> [Saved entries]:
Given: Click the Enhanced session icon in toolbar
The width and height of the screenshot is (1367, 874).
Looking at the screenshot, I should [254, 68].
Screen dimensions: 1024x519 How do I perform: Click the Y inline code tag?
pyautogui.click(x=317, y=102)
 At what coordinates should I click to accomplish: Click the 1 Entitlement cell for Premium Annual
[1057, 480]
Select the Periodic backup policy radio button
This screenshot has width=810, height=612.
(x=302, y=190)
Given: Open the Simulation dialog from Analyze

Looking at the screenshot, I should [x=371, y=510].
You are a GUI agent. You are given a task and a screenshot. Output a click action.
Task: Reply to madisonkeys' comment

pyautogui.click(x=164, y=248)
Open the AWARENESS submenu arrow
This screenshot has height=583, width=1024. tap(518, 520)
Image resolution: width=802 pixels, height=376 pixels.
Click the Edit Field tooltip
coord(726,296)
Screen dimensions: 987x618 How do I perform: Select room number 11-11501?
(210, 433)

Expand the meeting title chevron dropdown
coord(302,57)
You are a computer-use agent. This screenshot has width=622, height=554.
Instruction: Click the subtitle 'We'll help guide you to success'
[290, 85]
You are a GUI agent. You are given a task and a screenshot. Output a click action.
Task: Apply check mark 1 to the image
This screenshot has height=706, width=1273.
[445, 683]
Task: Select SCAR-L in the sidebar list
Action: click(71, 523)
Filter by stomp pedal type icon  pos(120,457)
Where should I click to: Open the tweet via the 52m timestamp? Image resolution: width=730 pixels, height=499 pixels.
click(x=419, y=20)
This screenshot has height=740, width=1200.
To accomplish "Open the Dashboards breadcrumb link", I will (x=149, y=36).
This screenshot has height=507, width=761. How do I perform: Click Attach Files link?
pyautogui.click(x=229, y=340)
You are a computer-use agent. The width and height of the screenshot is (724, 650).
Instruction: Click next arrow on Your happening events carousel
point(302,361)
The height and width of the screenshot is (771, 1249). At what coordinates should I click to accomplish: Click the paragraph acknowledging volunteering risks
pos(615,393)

> [TRY IT]: Print out the records exactly as they were entered.

> [SOLUTION FOR THIS TASK]:
Given: Click the Enhanced session icon in toolbar
The width and height of the screenshot is (1367, 874).
Looking at the screenshot, I should [254, 68].
Screen dimensions: 1024x519 How do I perform: Click the Y inline code tag?
pyautogui.click(x=317, y=102)
 At what coordinates should I click to accomplish: Click the 1 Entitlement cell for Premium Annual
[1057, 480]
Select the Periodic backup policy radio button
This screenshot has width=810, height=612.
(x=302, y=190)
Given: Open the Simulation dialog from Analyze

Looking at the screenshot, I should [x=371, y=510].
You are a GUI agent. You are given a task and a screenshot. Output a click action.
Task: Reply to madisonkeys' comment

pyautogui.click(x=164, y=248)
Open the AWARENESS submenu arrow
This screenshot has height=583, width=1024. tap(518, 520)
Image resolution: width=802 pixels, height=376 pixels.
Click the Edit Field tooltip
coord(726,296)
Screen dimensions: 987x618 How do I perform: Select room number 11-11501?
(210, 433)

Expand the meeting title chevron dropdown
coord(302,57)
You are a computer-use agent. This screenshot has width=622, height=554.
Instruction: Click the subtitle 'We'll help guide you to success'
[290, 85]
You are a GUI agent. You are given a task and a screenshot. Output a click action.
Task: Apply check mark 1 to the image
This screenshot has height=706, width=1273.
[445, 683]
Task: Select SCAR-L in the sidebar list
Action: click(71, 523)
Filter by stomp pedal type icon  pos(120,457)
Where should I click to: Open the tweet via the 52m timestamp? Image resolution: width=730 pixels, height=499 pixels.
click(x=419, y=20)
This screenshot has height=740, width=1200.
To accomplish "Open the Dashboards breadcrumb link", I will (x=149, y=36).
This screenshot has height=507, width=761. How do I perform: Click Attach Files link?
pyautogui.click(x=229, y=340)
You are a computer-use agent. The width and height of the screenshot is (724, 650).
Instruction: Click next arrow on Your happening events carousel
point(302,361)
The height and width of the screenshot is (771, 1249). At what coordinates should I click to accomplish: Click the paragraph acknowledging volunteering risks
pos(615,393)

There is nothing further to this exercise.